Mr. Godden feels he tried hard to please them, consulting Shepway Council at every step. And he claims police were called to the Cartoon Club only four times while he operated late-night hours for a trial period from May to October of last year. Two of those instances were not related to his club.

Inspector David Kimber said “The police opposed granting the special hours certificate for two reasons. Firstly, on visits to the club last year we found food was not being provided and no-one was dancing. Special hours certificate holders must encourage people to eat and dance. Secondly, there had been a lot of concern expressed by local residents”. He said of the Crown Court decision “I'm very pleased for the people who live in Foord Road who have suffered the noise and disturbance. But I'm more pleased for the very elderly people who live in Bradfoord Court”.


Folkestone Herald 17 February 1994.

Local News.

Police in Shepway will continue to take firm action against licensees who refuse to abide by licensing rules. But they would prefer a partnership approach to solve problems before they get worse, said Superintendent Bill Wharf in his annual report to the Magistrates' licensing committee. Mr. Wharf said Shepway had been free of major disorder but there were incidents of large groups of drunks gathering at or near late-night food take-away shops at around 2.15 a.m. after clubs had closed. These groups, said Mr. Wharf, had grown to more than 100. There had been fights, serious injuries and arrests.

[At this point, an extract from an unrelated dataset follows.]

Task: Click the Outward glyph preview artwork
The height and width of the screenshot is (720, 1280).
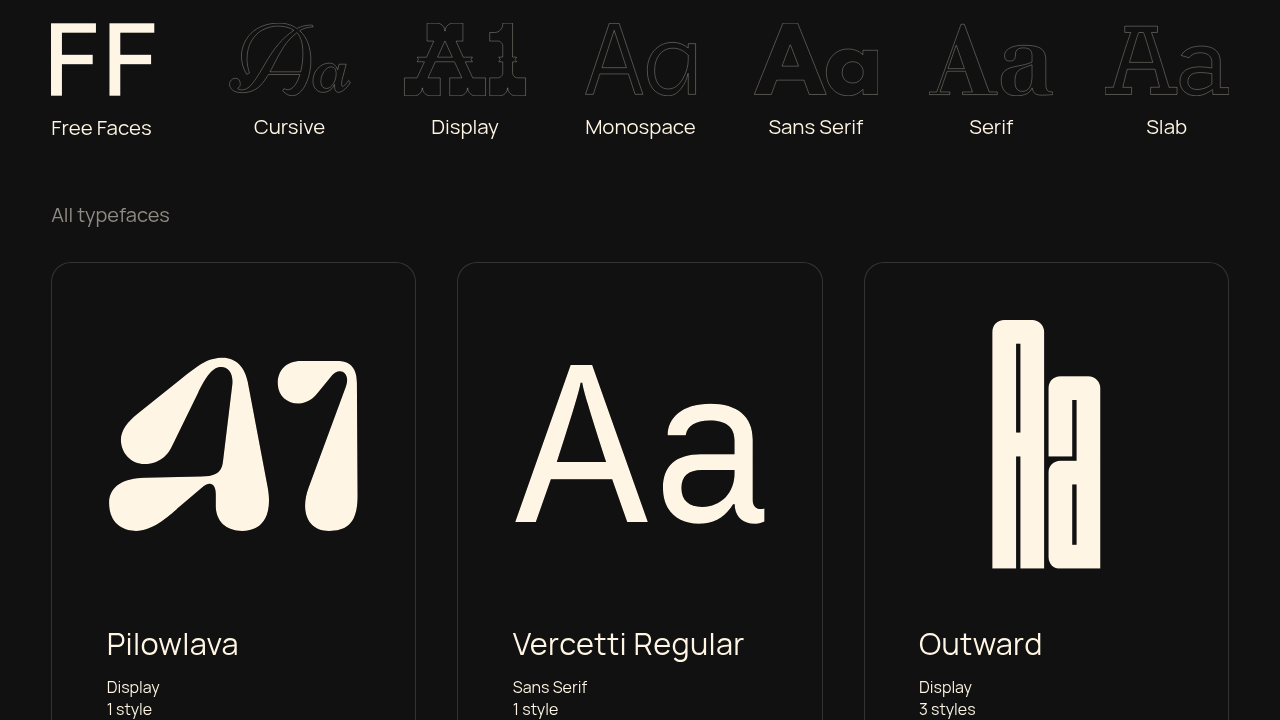Action: [1046, 445]
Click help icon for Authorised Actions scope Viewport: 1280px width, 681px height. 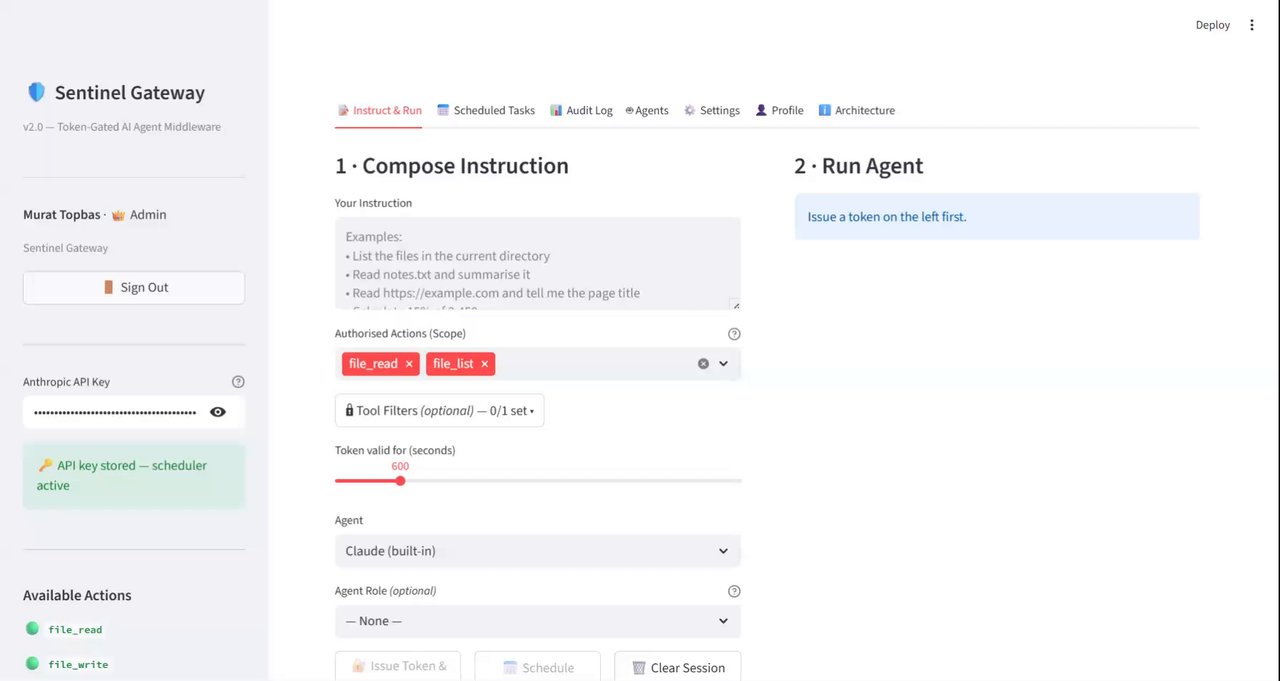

In early summer, Mr. Wharf and other officers met with all the night club operators. There was also a meeting between police and door staff. “Many issues were discussed, and it was agreed we should work together in partnership in making Shepway a trouble-free area to visit”, said Mr. Wharf.

Some clubs had voluntarily improved video surveillance inside and outside their premises. Night club operators can phone the police to receive or report information about troublemakers in a “ring-round” system.

Mr. Wharf said he is disappointed problems do still happen, usually on Thursday, Friday or Saturday nights, keeping extra officers on duty to 3 a.m. He was encouraged by the positive attitude of night club operators and their door staff, and would explore ways of reducing disorder, such as early closure of take-away premises.

Mr. Wharf said there were two cases during the past year which gave a clear signal to licensees that Shepway police would act firmly to revoke licenses.

The Cartoon Club in Folkestone failed to comply with Special Hours Certificate conditions requiring alcohol to be sold as ancilliary to food and dancing. People leaving the club also caused disturbance to residents in old people's sheltered accommodation. The case went to appeal, but the certificate was revoked. “Local people have written to me and thanked me for positive police action”, said Mr. Wharf.

Another club, Jams in Hythe, had its Public Entertainments Licence cancelled after people leaving the premises caused persistent general nuisance to local people, mainly in Stade Street. Shepway Council public entertainment sub-committee and the Magistrates' Court decided the licence should be revoked, said Mr. Wharf.

He expected licensees in rural areas to take greater responsibility complying with licensing laws because of their remote location. But there was evidence to the contrary. One licensee was convicted of assault causing actual bodily harm on licensed premises. The police decided he wasn't a fit and proper person to hold a licence, and he resigned. There were two other rural cases where there was evidence of after-hours drinking. One licensee received his final warning and the other had his licence revoked, though an appeal is pending.

But he stressed the majority of licensees are very responsible.


Folkestone Herald 10 March 1994.

Local News.

There has been confusion over the Foord Road South, Folkestone, building once used by the Cartoon Club. Although the pub has closed down, a pub called Tom Brown's has opened there instead. Landlord Tom Brown says he wants to bring back traditional games like skittles and shove ha'penny.